▸ **Try it**: Everything in the entries except the pictures should be copied exactly.

▸ **Material for this task**:
■ ■ ■ ■ ■ ■ ■
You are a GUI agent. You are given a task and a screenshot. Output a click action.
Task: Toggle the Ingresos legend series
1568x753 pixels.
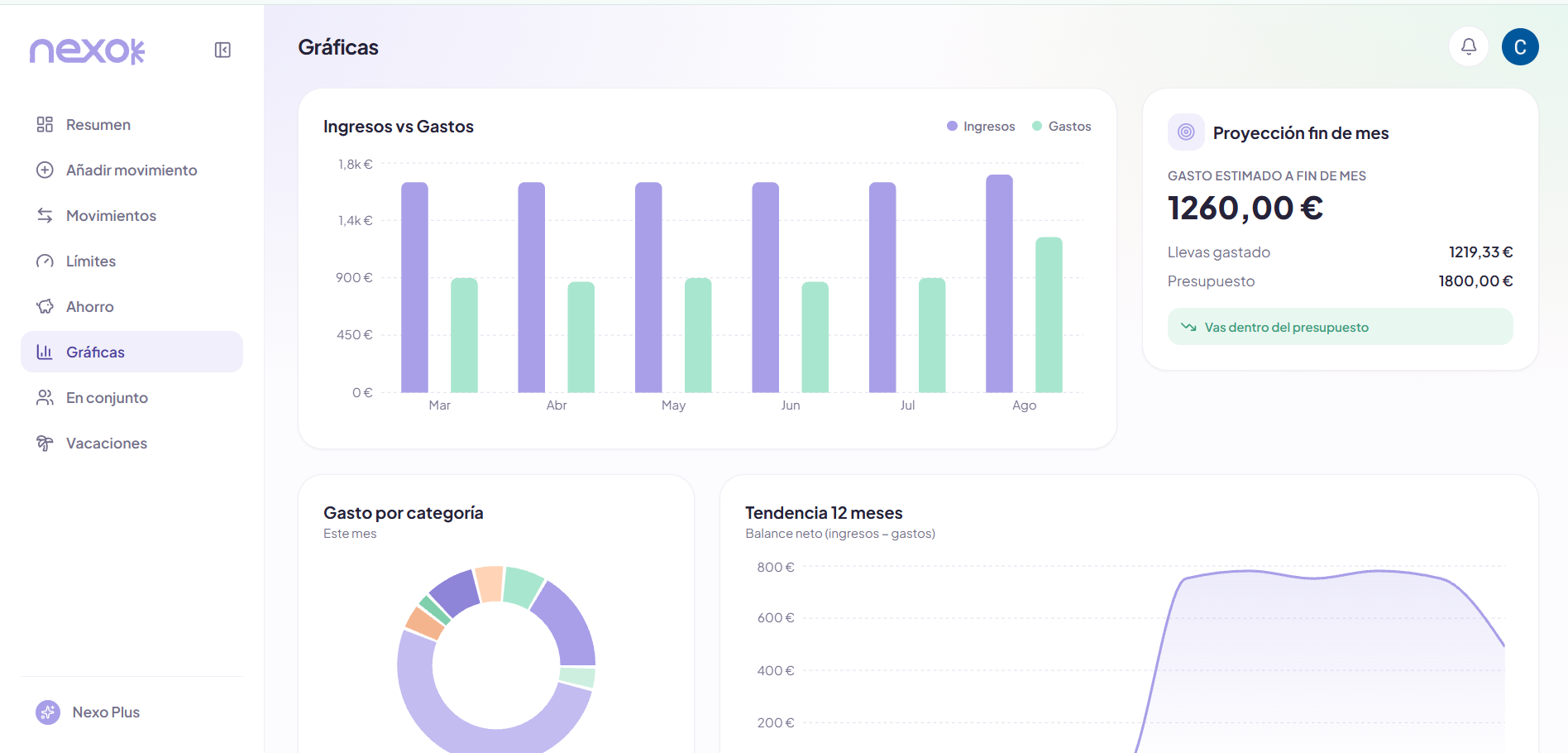pyautogui.click(x=981, y=127)
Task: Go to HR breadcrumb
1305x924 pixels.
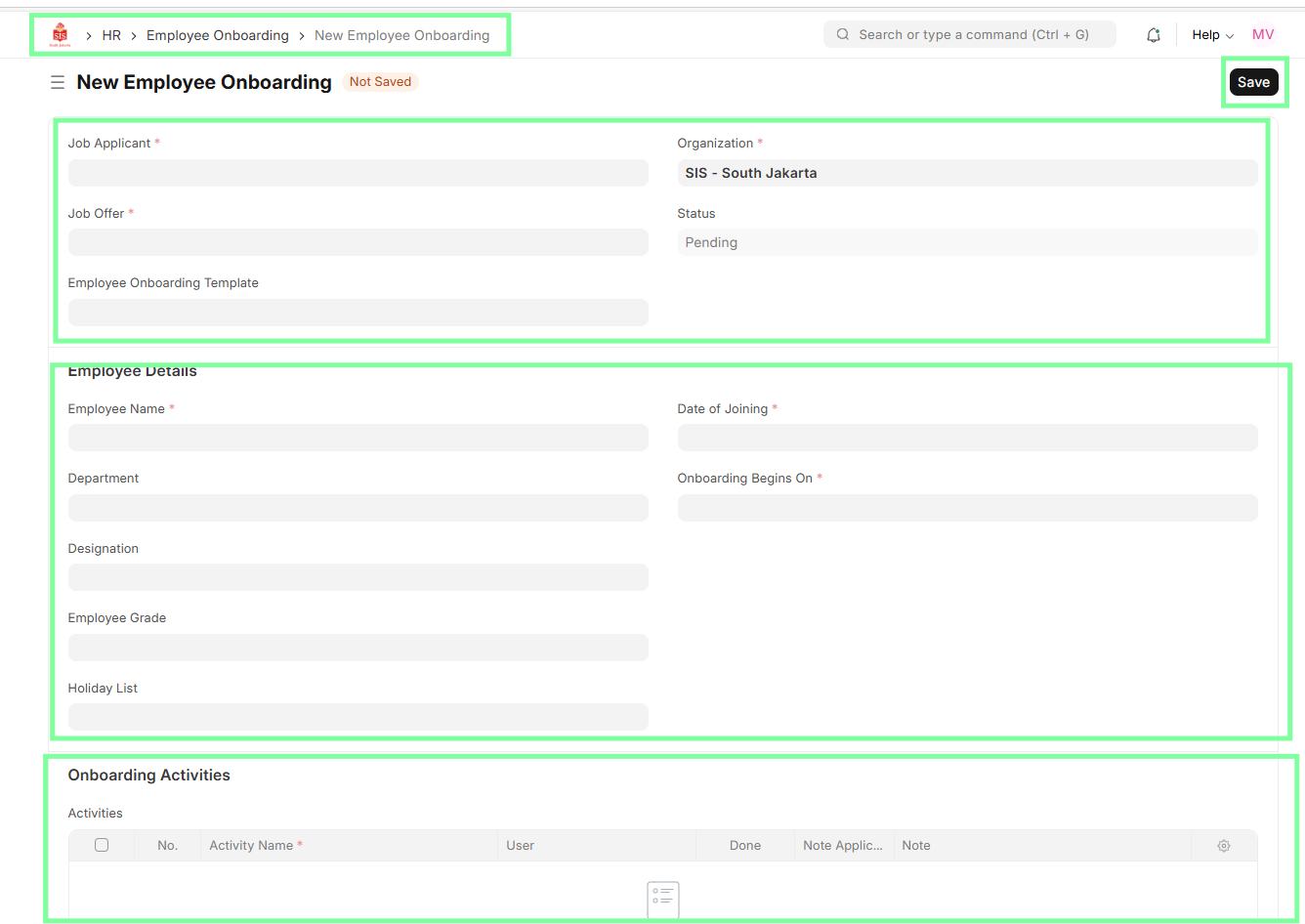Action: tap(111, 35)
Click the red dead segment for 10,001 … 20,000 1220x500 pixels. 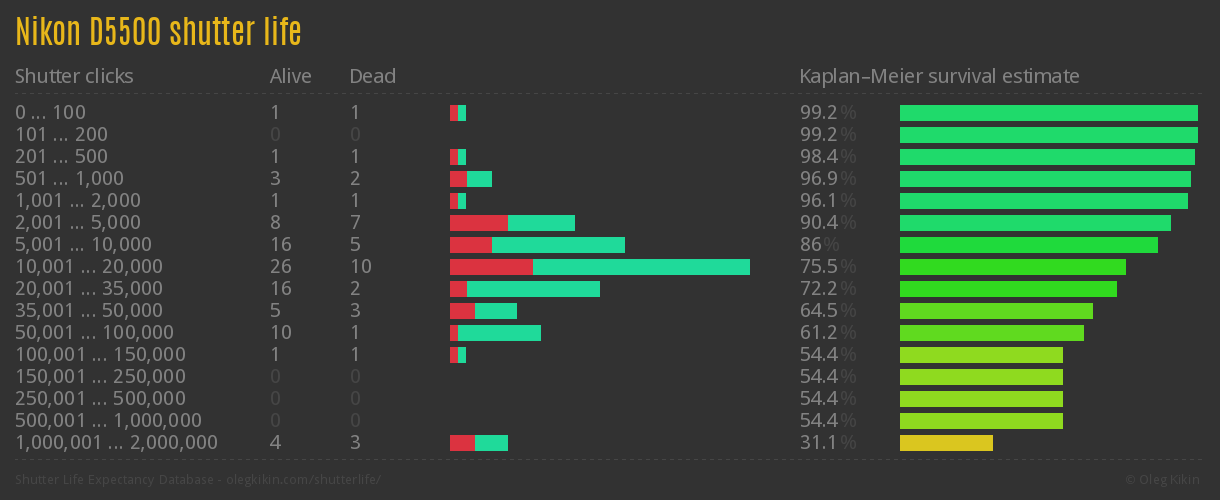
■ ■ ■ ■ ■ ■ ■
▸ **Result of the exercise**:
You are a GUI agent. You are given a task and a screenshot. Output a click action.
Task: Toggle the Ingresos legend series
1568x753 pixels.
pyautogui.click(x=981, y=127)
Task: Go to HR breadcrumb
1305x924 pixels.
Action: tap(111, 35)
Click the red dead segment for 10,001 … 20,000 1220x500 pixels. 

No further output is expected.